ACTIVITY
Produce an exact transcription of the data, with the images left out.

[Entries taken from a collection]
────────────────
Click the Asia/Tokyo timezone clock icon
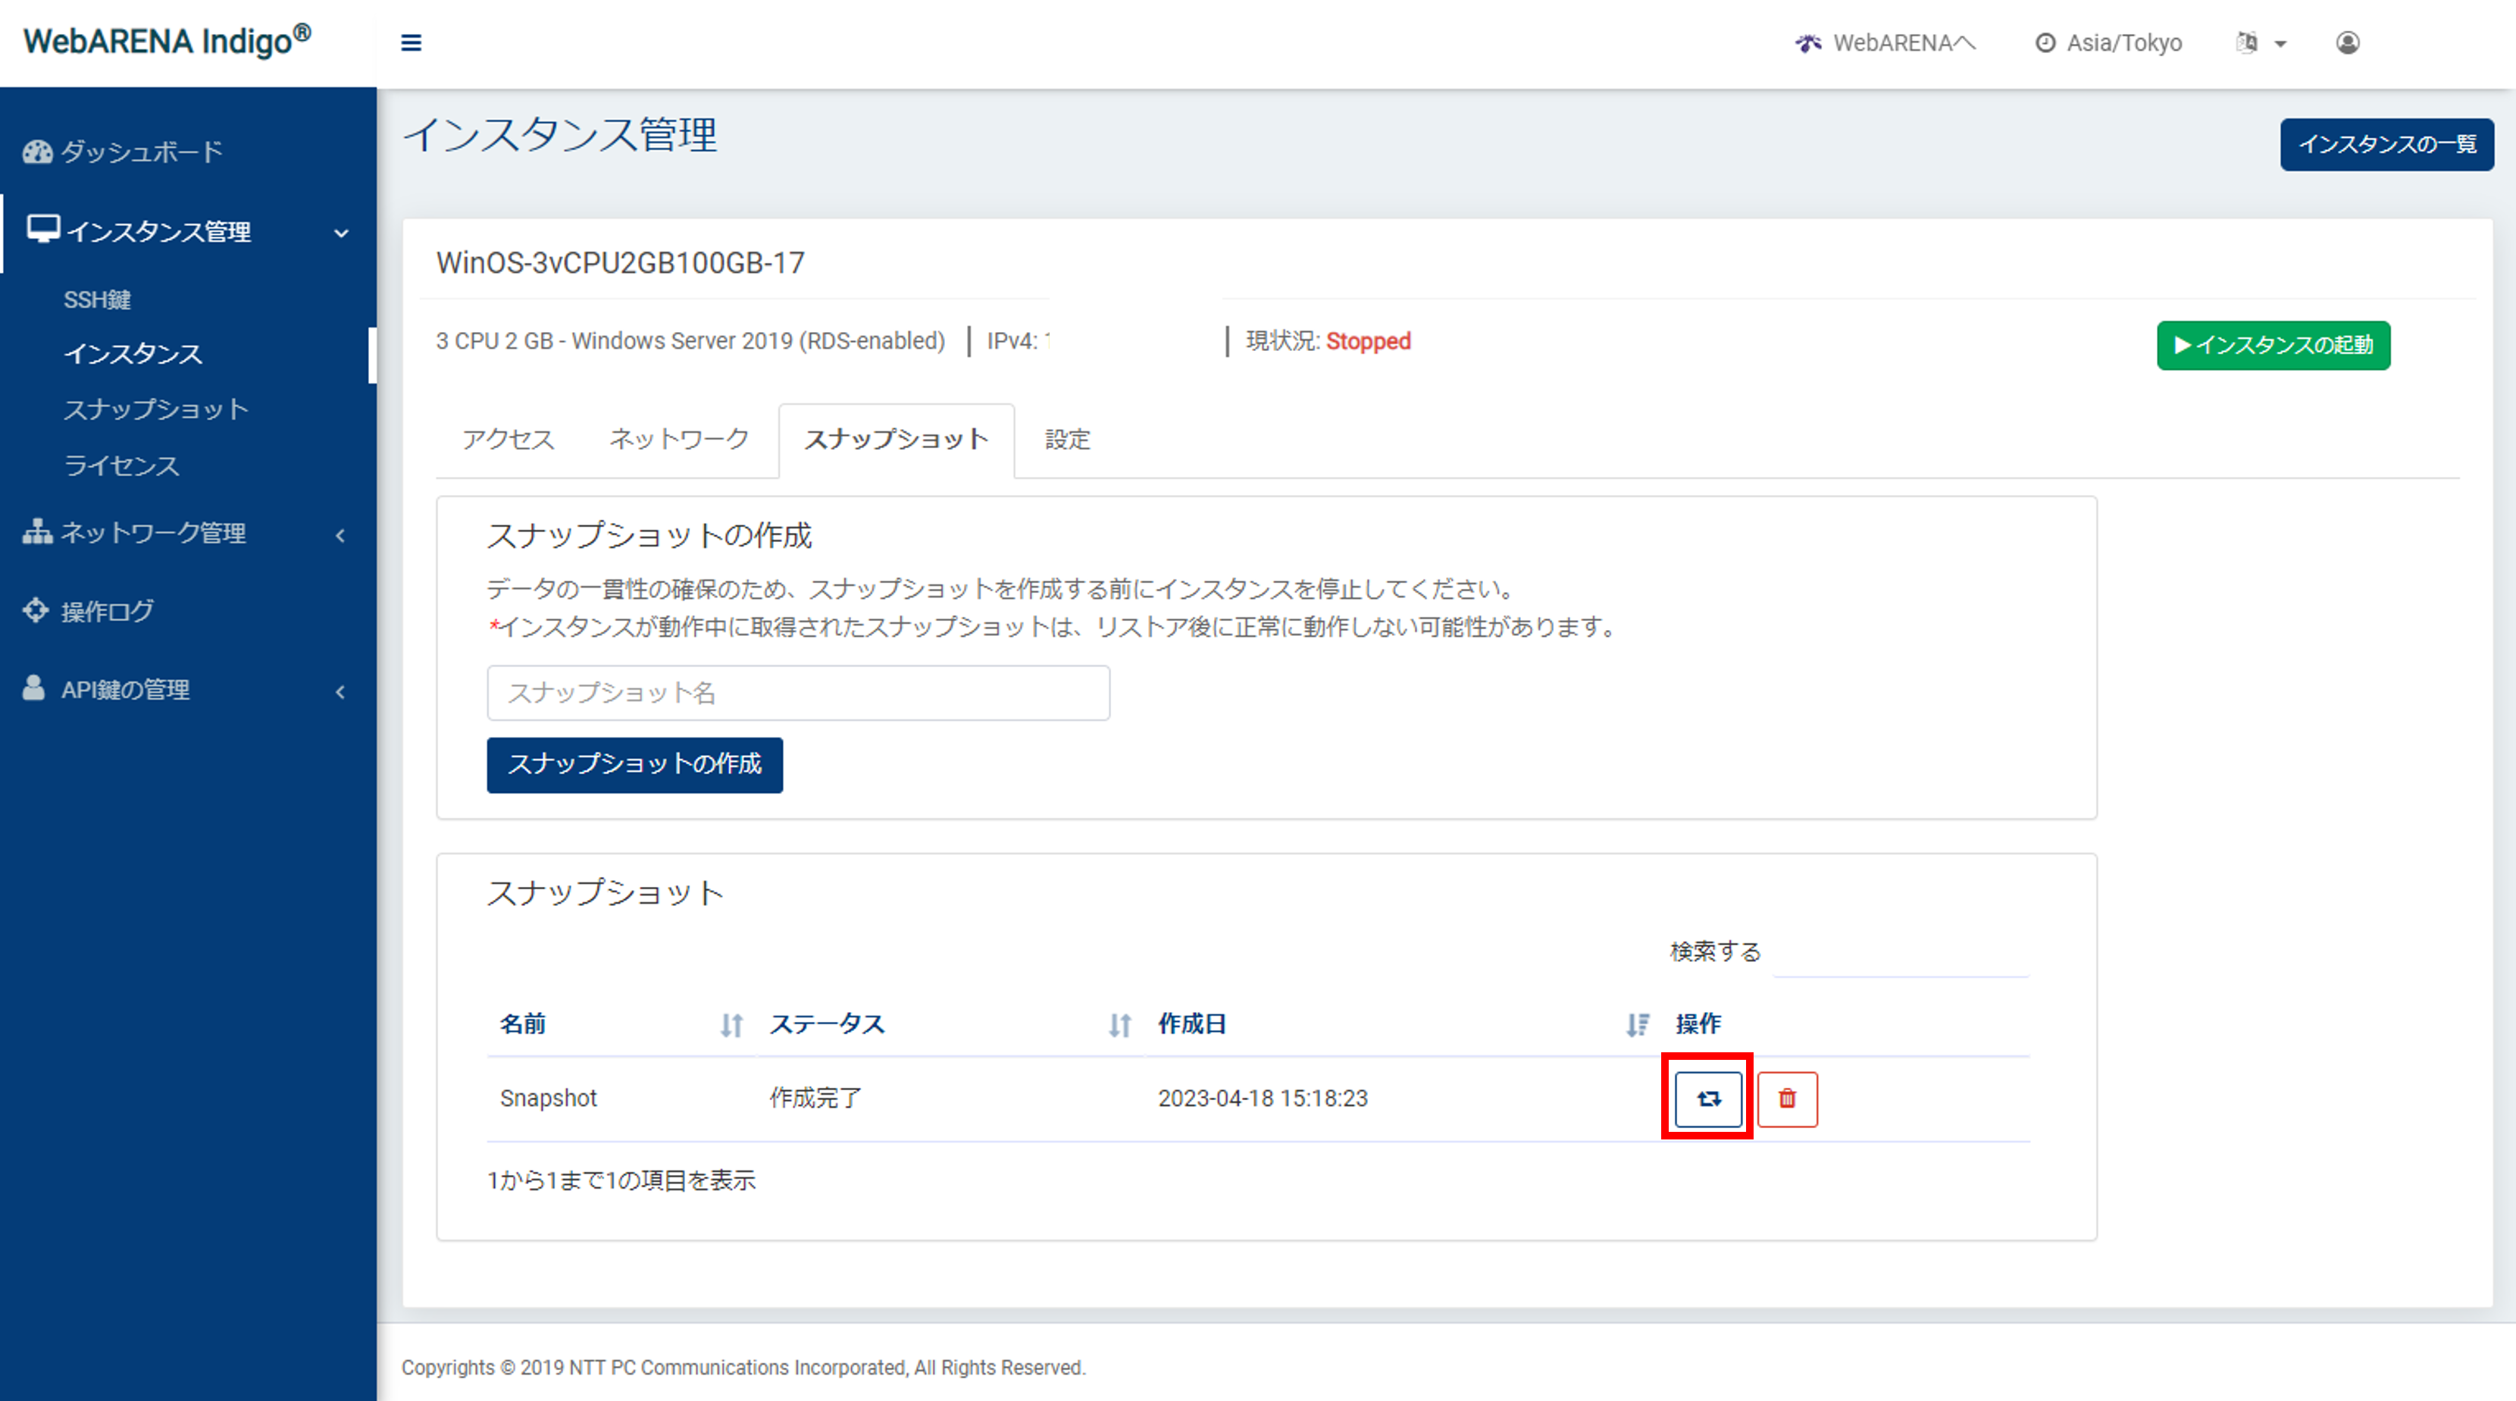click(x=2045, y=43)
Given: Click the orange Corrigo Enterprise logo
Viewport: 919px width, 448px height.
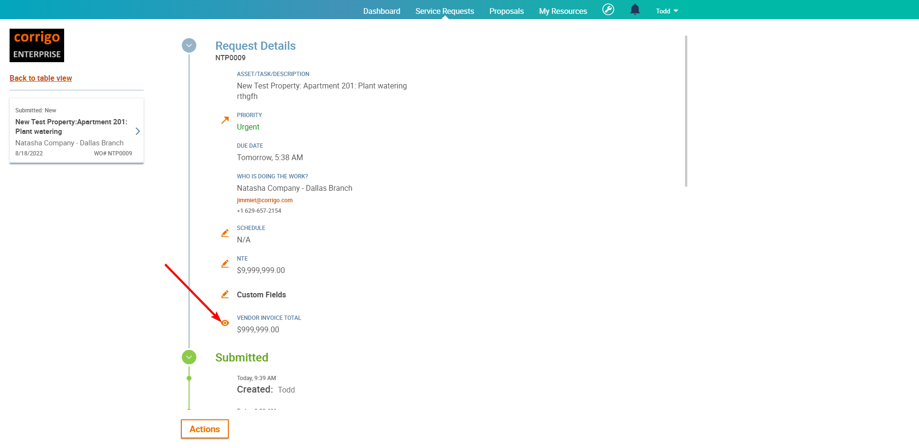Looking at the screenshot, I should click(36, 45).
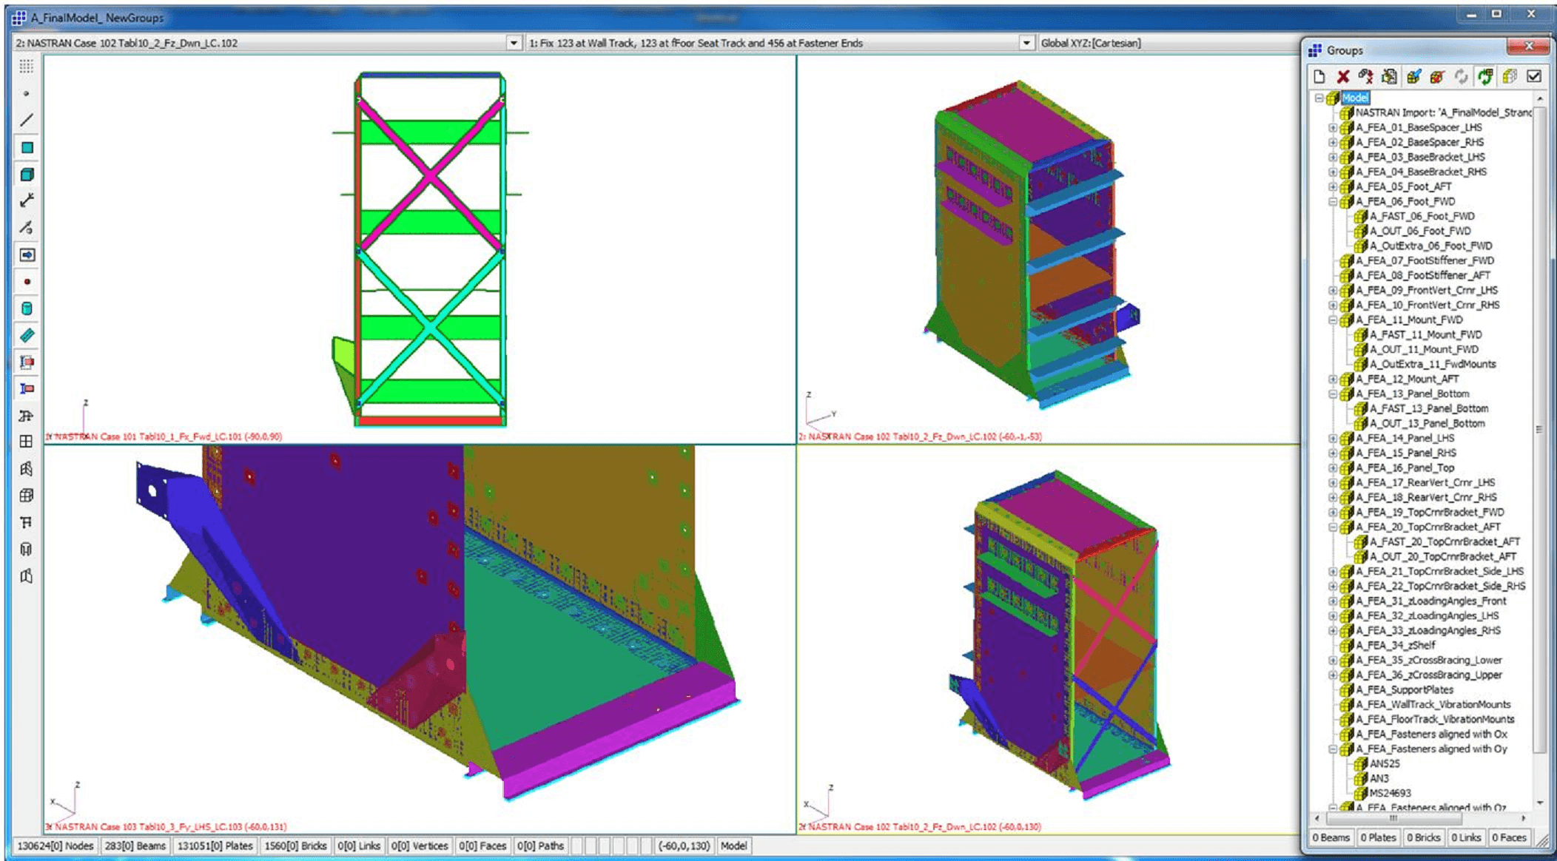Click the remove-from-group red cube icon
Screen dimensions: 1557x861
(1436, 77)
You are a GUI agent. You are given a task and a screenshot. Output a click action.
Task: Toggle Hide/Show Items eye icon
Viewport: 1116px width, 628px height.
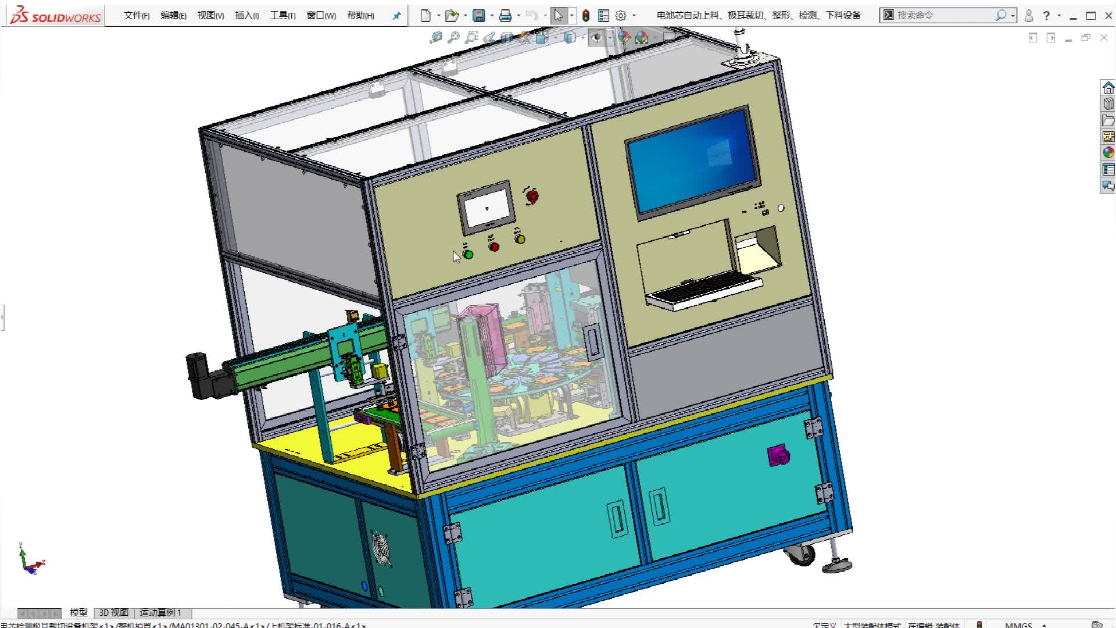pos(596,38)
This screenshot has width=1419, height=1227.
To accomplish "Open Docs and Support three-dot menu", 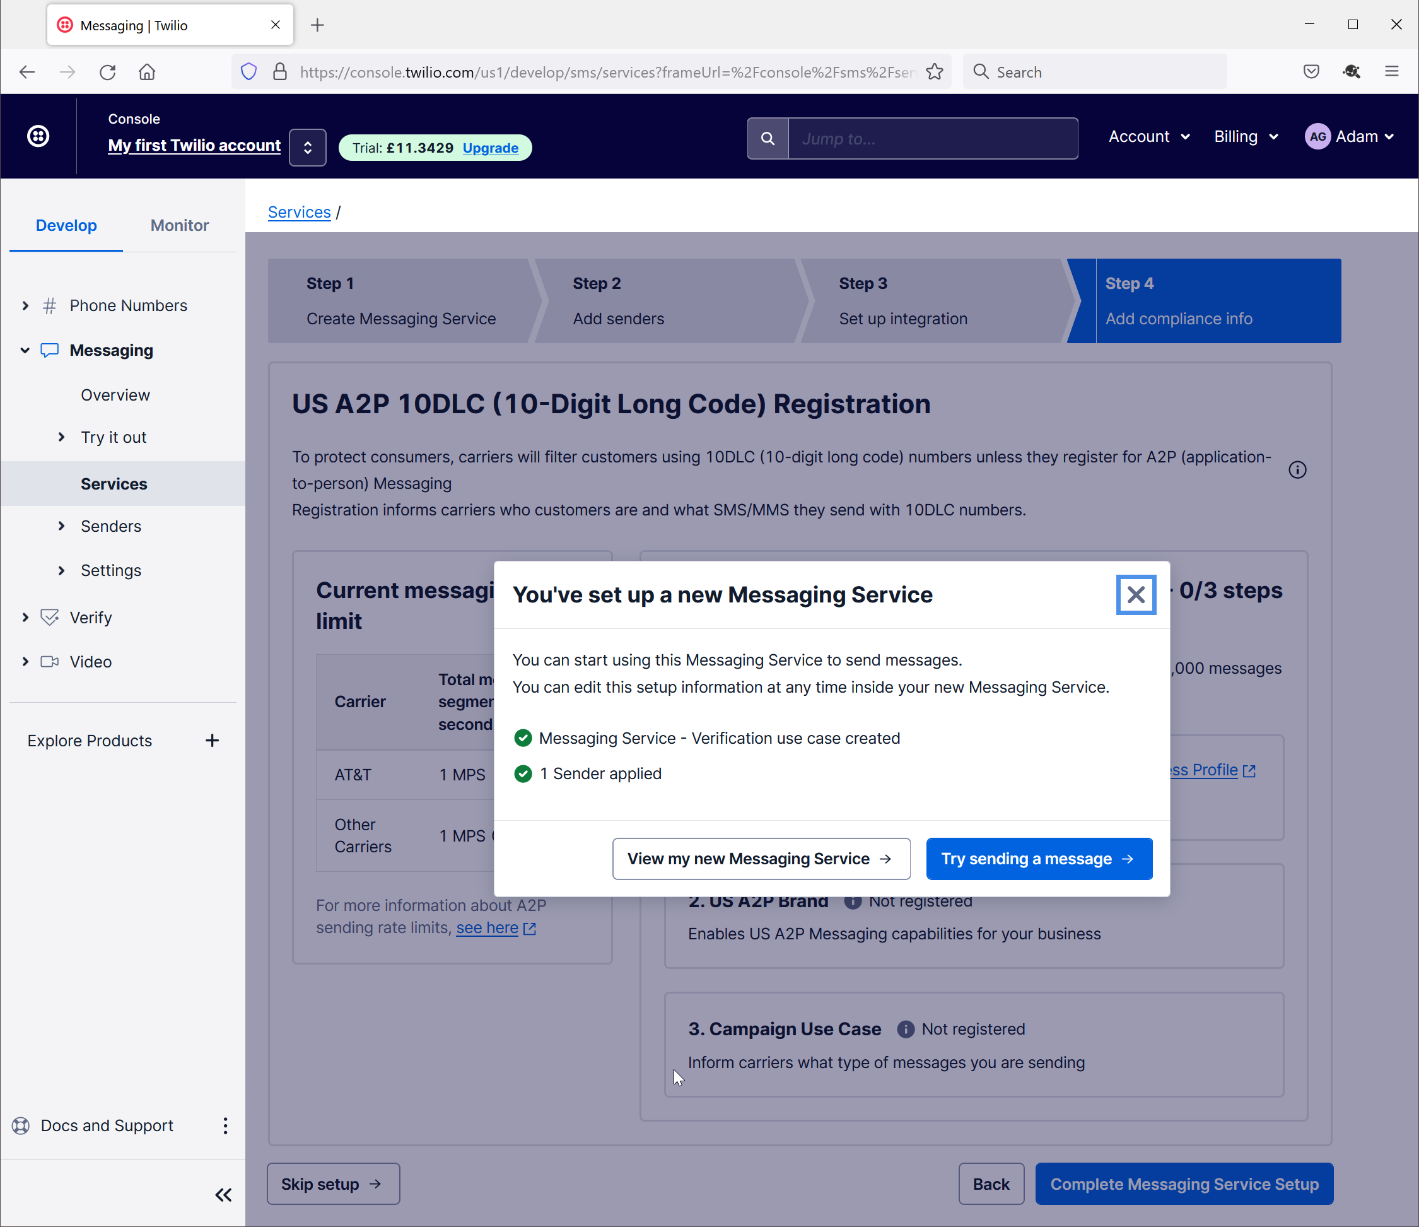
────────────────
TASK OUTPUT
Click the Asia/Tokyo timezone clock icon
click(x=2045, y=43)
Given: Click the orange Corrigo Enterprise logo
Viewport: 919px width, 448px height.
Looking at the screenshot, I should click(36, 45).
Click the remove-from-group red cube icon
Screen dimensions: 1557x861
(1436, 77)
You are a GUI agent. You are given a task and a screenshot. Output a click action.
Task: Toggle Hide/Show Items eye icon
Viewport: 1116px width, 628px height.
pos(596,38)
This screenshot has width=1419, height=1227.
To accomplish "Open Docs and Support three-dot menu", 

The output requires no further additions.